The 1980 “Rendlesham_Forest_incident” is another well-publicized and very interesting case which took place in England at the twin NATO air base facilities of RAF Woodbridge and RAF Bentwaters and has plenty of official documentation to support that something very bizarre happened that night.

During a nuclear missile test (using a dummy warhead aboard) that was flown out of Vandenburg AFB in California in 1964, there was another close encounter incident where a UFO was apparently caught on film. In this case, known as the “Big Sur Incident”, the UFO was apparently seen on film rendezvousing with the missile in flight, orbiting it while the missile was traveling some 8000 miles per hour downrange towards Kwajalein Atoll in the Pacific, with the UFO shooting what was described as “beams of light” at the missile, resulting in the destruction of the booster and dummy warhead payload.

2Insatiable Tarrare

Insatiable Tarrare

Insatiable Tarrare (1772 – 1798) was a French showman and soldier who was noted for his unusual eating habits. He was said to have an incredibly large mouth with stained teeth and supposedly had a visible vapor rising off of his body. Able to eat vast amounts of meat, he was constantly hungry. His parents could not provide for him, and he was turned out of the family home as a teenager. He moved to Paris where he worked as a street performer.

He ate any and everything, including live animals, stones, silverware, anything he could get his hands on. At the start of the War of the First Coalition, Tarrare joined the French Revolutionary Army. With military rations unable to satisfy his large appetite, he would eat any available food from gutters and garbage, but his condition still deteriorated through hunger. The French military even tried employing him as a courier to smuggle documents by eating them. On his first mission, he was captured by Prussian forces, severely beaten and underwent a mock execution before being returned to French lines.

No doctor was able to find a cause or a cure to his appetite. He was eventually kicked out of the military hospital where they were studying him, after being suspected of eating a toddler (14 months old). He was ejected from the hospital since they caught him trying to eat dead bodies in the morgue on several occasions. He reappeared four years later in Versailles suffering from severe tuberculosis, and died shortly afterward, following a lengthy bout of exudative diarrhea.

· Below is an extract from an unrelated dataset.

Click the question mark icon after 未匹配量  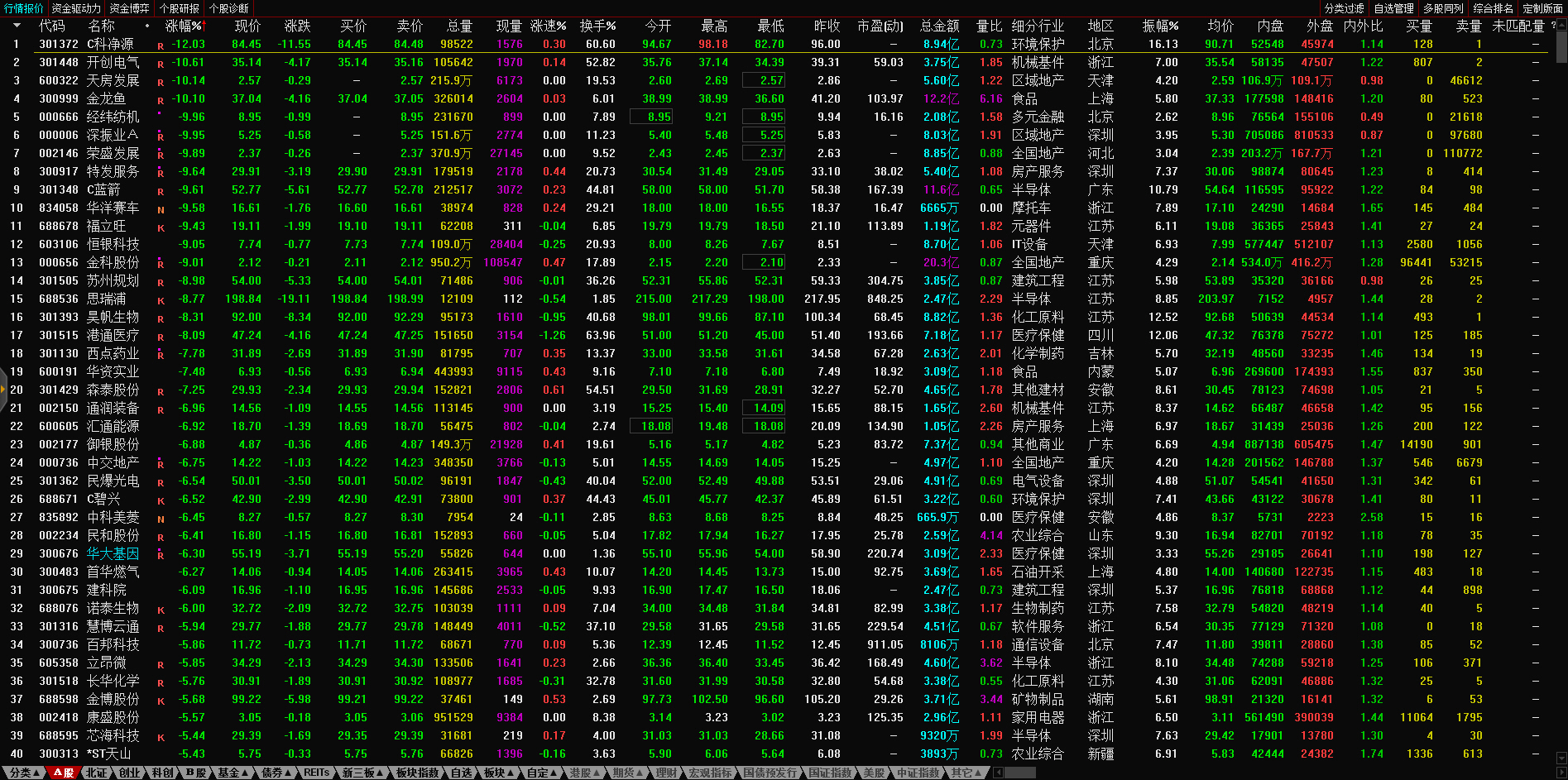(x=1553, y=26)
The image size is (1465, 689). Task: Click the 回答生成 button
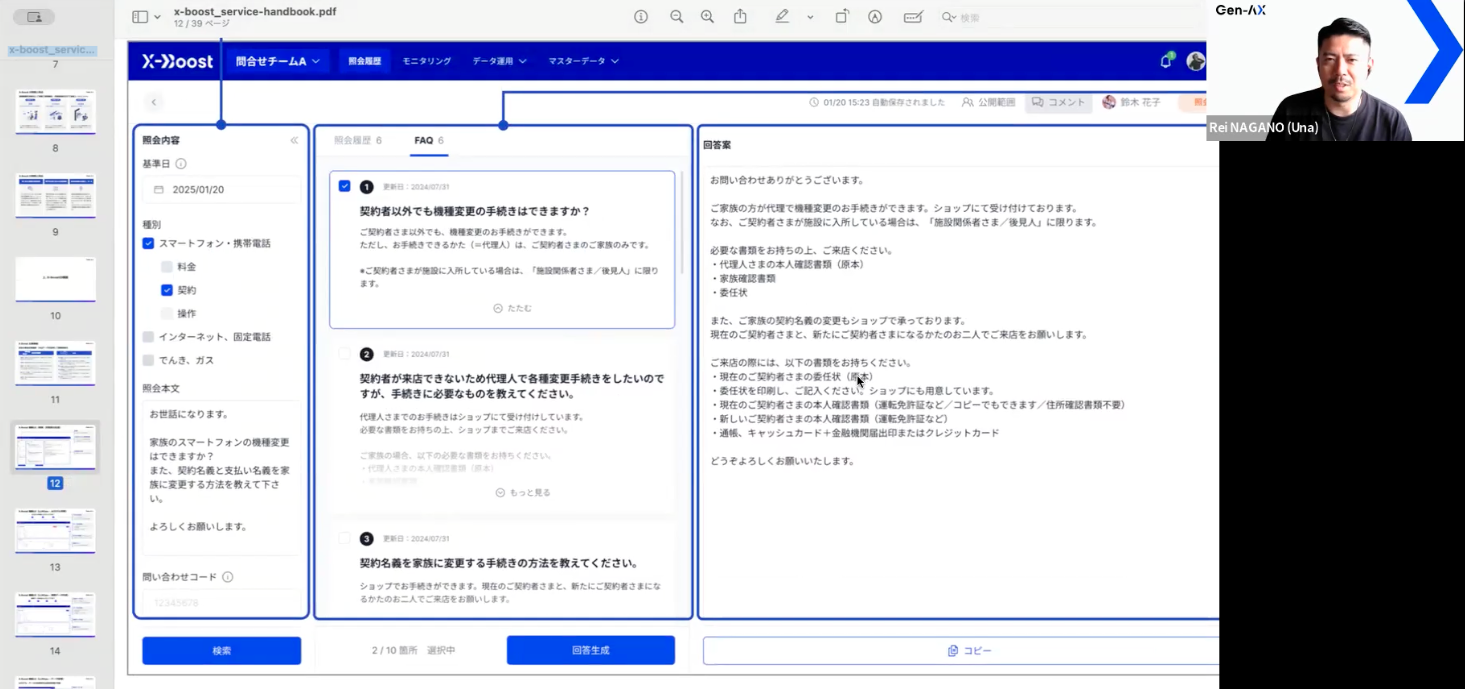pyautogui.click(x=590, y=650)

1Invisible Force Field Mystery

Force Field

David Swenson of 3M Corporation described an anomaly where workers encountered a strange “invisible wall” in the area under a fast-moving sheet of electrically charged polypropylene film in a factory. This “invisible wall” was strong enough to prevent humans from passing through. A person near this “wall” was unable to turn, and so had to walk backward to retreat from it.

This occurred in late summer in South Carolina, August 1980, in extremely high humidity. Polypropylene (PP) film on 50K ft. rolls 20ft wide were being slitten and transferred to multiple smaller spools. The film was taken off the main roll at high speed, flowed upwards 20ft to overhead rollers, passed horizontally 20ft and then downwards to the slitting device, where it was spooled onto shorter rolls. The whole operation formed a cubical shaped tent, with two walls and a ceiling approximately 20ft square. The spools ran at 1000ft/min, or about 10MPH. The PP film had been manufactured with a dissimilar surface structure on opposing faces. Contact electrification can occur even in similar materials if the surface textures or micro-structures are significantly different. The generation of a large imbalance of electrical surface charge during unspooling was therefore not unexpected and is a common problem in this industry.

On entering the factory floor and far from the equipment, Mr. Swenson’s 200KV/ft handheld electrometer was found to slam to full scale. When he attempted to walk through the corridor formed by the moving film, he was stopped about half way through by an “invisible wall.” He could lean all his weight forward but was unable to pass. He observed a fly get pulled into the charged, moving plastic, and speculates that the e-fields might have been strong enough to suck in birds.